Per dare esecuzione ad un’opera pubblica o all’attuazione di un intervento urbanistico, purché non vi ostino ragioni igienico-sanitarie, il consiglio comunale può consentire, previo parere favorevole della competente azienda sanitaria locale, la riduzione della zona di rispetto tenendo conto degli elementi ambientali di pregio dell’area, autorizzando l’ampliamento di edifici preesistenti o la costruzione di nuovi edifici. La riduzione di cui al periodo precedente si applica con identica procedura anche per la realizzazione di parchi, giardini e annessi, parcheggi pubblici e privati, attrezzature sportive, locali tecnici e serre.

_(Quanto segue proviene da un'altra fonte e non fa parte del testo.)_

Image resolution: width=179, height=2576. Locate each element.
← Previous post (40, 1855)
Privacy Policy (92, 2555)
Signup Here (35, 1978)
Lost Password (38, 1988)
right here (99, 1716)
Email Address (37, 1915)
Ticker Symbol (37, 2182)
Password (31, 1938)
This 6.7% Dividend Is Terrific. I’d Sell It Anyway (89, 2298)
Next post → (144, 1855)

Al fine dell’acquisizione del parere della competente azienda sanitaria locale, previsto dal presente articolo, decorsi inutilmente due mesi dalla richiesta, il parere si ritiene espresso favorevolmente.

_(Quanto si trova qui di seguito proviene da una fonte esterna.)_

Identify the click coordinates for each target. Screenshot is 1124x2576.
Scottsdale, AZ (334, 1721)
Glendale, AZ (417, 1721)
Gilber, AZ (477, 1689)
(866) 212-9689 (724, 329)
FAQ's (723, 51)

All’interno della zona di rispetto per gli edifici esistenti sono consentiti interventi di recupero ovvero interventi funzionali all’utilizzo dell’edificio stesso, tra cui l’ampliamento nella percentuale massima del 10 per cento e i cambi di destinazione d’uso, oltre a quelli previsti dalle lettere a), b), c) e d) del primo comma dell’articolo 31 della legge 5 agosto 1978, n. 457.
Al riguardo la giurisprudenza amministrativa, condivisa dal Collegio, si è da tempo orientata verso il principio per cui “il vincolo cimiteriale di inedificabilità viene ad imporsi ex se, con efficacia diretta ed immediata, indipendentemente da qualsiasi recepimento in strumenti urbanistici, i quali non sono idonei, proprio per la loro natura, ad incidere sulla esistenza o sui limiti di tal vincolo”. Ed ancora è stato sottolineato che: “Poiché sia la disposizione di cui all’art. 338, primo comma, del testo unico approvato col R.D. n. 1265 del 1934 , sia quella di cui all’ art. 57 del D.P.R. n. 285 del 1990, dispongono il divieto di costruire o ampliare edifici intorno ai cimiteri, imponendo una fascia di rispetto, si deve ritenere che tali disposizioni determinino il regime giuridico delle aree rientranti nella fascia di rispetto cimiteriale e si applichino indipendentemente da quale sia la loro destinazione prevista dal piano regolatore (Cons. di Stato, Sez. IV, 22 novembre 2013, n. 5544).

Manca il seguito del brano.